21. Handling Updates

Challenge: Documents change over time.

Strategies:

  1. Full Reindex: Rebuild entire index (simple but slow).
  2. Incremental Updates: Add/update/delete individual documents.
  3. Versioning: Keep multiple versions, timestamp queries.

Implementation:

class RAGIndex:
    def __init__(self):
        self.vectorstore = Pinecone(index_name="documents")
    
    def add_document(self, doc):
        chunks = self.chunk(doc)
        embeddings = self.embed(chunks)
        self.vectorstore.upsert(embeddings, doc.id)
    
    def update_document(self, doc):
        self.delete_document(doc.id)
        self.add_document(doc)
    
    def delete_document(self, doc_id):
        self.vectorstore.delete(filter={"doc_id": doc_id})

22. Mastery Checklist

Mastery Checklist:

  • Explain RAG architecture
  • Implement chunking strategies
  • Build a vector index (Pinecone, Chroma)
  • Implement hybrid retrieval (dense + BM25)
  • Add reranking with cross-encoder
  • Implement query expansion/decomposition
  • Add citation to responses
  • Handle document updates
  • Measure retrieval and generation quality
  • Deploy with caching and streaming

23. Conclusion

RAG is the most important pattern for production LLM applications. It transforms LLMs from unreliable knowledge sources into grounded, trustworthy systems.

The RAG Stack:

  1. Documents: Your knowledge base.
  2. Chunking: Transform into searchable units.
  3. Embedding: Vector representation.
  4. Vector Store: Efficient similarity search.
  5. Retrieval: Find relevant context.
  6. Generation: LLM produces grounded answer.
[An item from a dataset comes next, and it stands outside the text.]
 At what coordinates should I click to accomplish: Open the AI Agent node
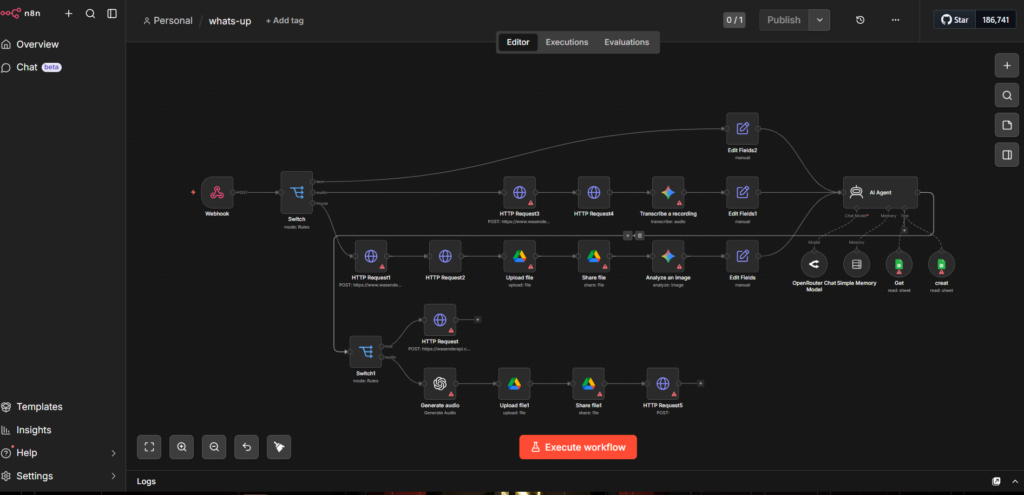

Every step matters. Poor chunking cascades to poor retrieval. Poor retrieval cascades to poor answers. Master each component to build world-class RAG systems.

The future is RAG + Agents: Systems that not only retrieve but reason, plan, and take action based on retrieved knowledge. Start with RAG fundamentals, then explore the agentic frontier.